This is the third failure mode: incomplete attack surface coverage. If you're only fuzzing the parts that feel dangerous, you're leaving the rest of the codebase unprotected.

The Five-Step Fuzzing Workflow

Fuzzing isn't magic. It's a process. And like any process, it needs structure. Here's the workflow that's been producing results in production environments.

Step 1: Code Preparation

Before you fuzz, you need to optimize the target code. Remove checksums that block mutation. Reduce randomness that makes coverage unstable. Drop unnecessary delays that slow execution. Handle signals properly so crashes are caught cleanly.

This isn't about changing functionality. It's about making the code fuzz-friendly so the fuzzer can explore more paths in less time.

Step 2: Improving Code Coverage

This is the iterative loop: run fuzzers, check coverage, improve coverage, repeat. You're looking at LCOV reports for uncovered code areas and deciding whether to write new harnesses or create new input cases.

The target? Over 90% code coverage. Not 60%. Not 70%. Over 90%. That means fuzzing not just decoders but encoders. Not just file readers but file writers. Not just the happy path but the error-handling paths.

You'll need advanced techniques like fault injection (simulating malloc failures, interrupted reads, missing files) and snapshot fuzzing (restoring program state before each test case).
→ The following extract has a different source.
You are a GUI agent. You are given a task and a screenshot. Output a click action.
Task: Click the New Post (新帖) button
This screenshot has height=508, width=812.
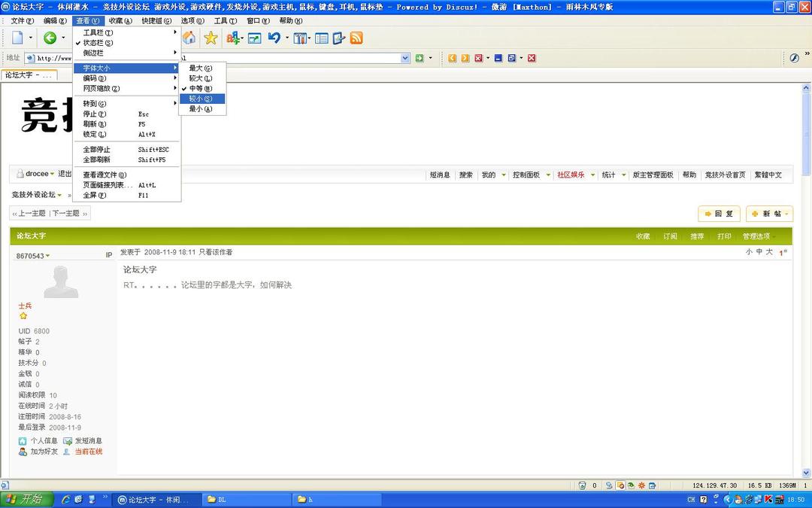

These aren't optional for high coverage — they're required.

Step 3: Improving Context-Sensitive Coverage

Most fuzzers track edge coverage: transitions between basic blocks. If execution goes from block A to block B, the fuzzer records it. Simple. Efficient. But incomplete.
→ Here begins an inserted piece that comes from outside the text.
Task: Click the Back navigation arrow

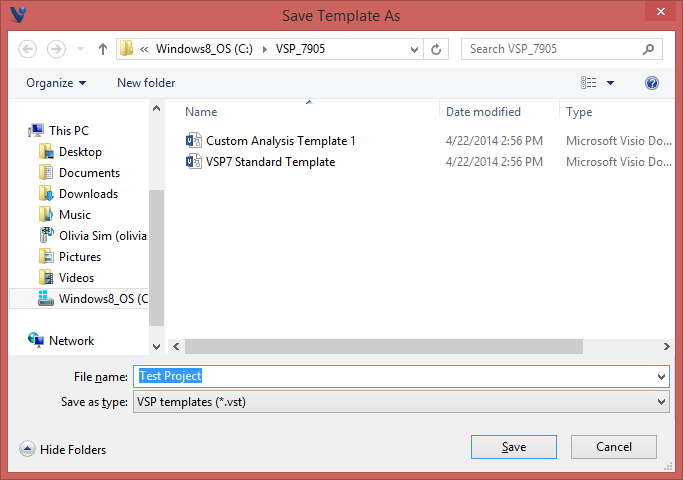Action: coord(28,48)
Edge coverage doesn't track execution order. In a plugin pipeline where each plugin modifies global state, different execution orders can produce very different bugs. But the edge coverage looks identical, so the fuzzer thinks it's already explored those paths.

Context-sensitive coverage tracks not just which edges were executed, but what code was executed before. AFL++ implements this with context-sensitive branch coverage (hashing call stack IDs with edge identifiers) and N-gram branch coverage (combining the current location with the previous N locations).
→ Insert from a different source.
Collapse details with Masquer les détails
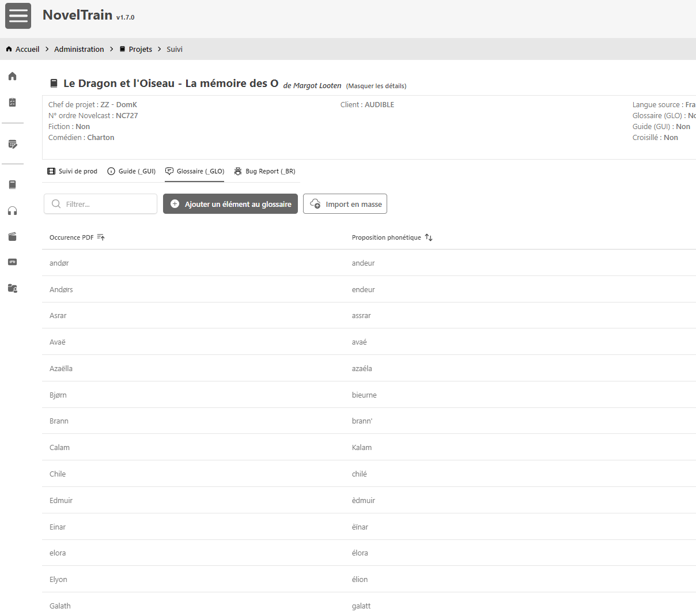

You won't hit 90% context-sensitive coverage. Anything above 60% is excellent. But that 60% will find bugs that edge coverage misses.

Step 4: Improving Value Coverage

Here's a divide-by-zero bug in a web server:

uint32_t size = r.content_length / (FRAME_SIZE * 2 - r.padding);

If r.padding == FRAME_SIZE * 2, the denominator is zero. Crash. The fuzzer executed this function 1,910 times and never found it.

Why? Because 100% code coverage doesn't mean you've tested all possible values. The fuzzer hit the line, but it never tried the specific value that triggers the bug.

Value coverage means guiding the fuzzer by variable value ranges, not just control-flow paths. You instrument strategic variables — those controlled by input and involved in critical operations — so different values map to different execution paths.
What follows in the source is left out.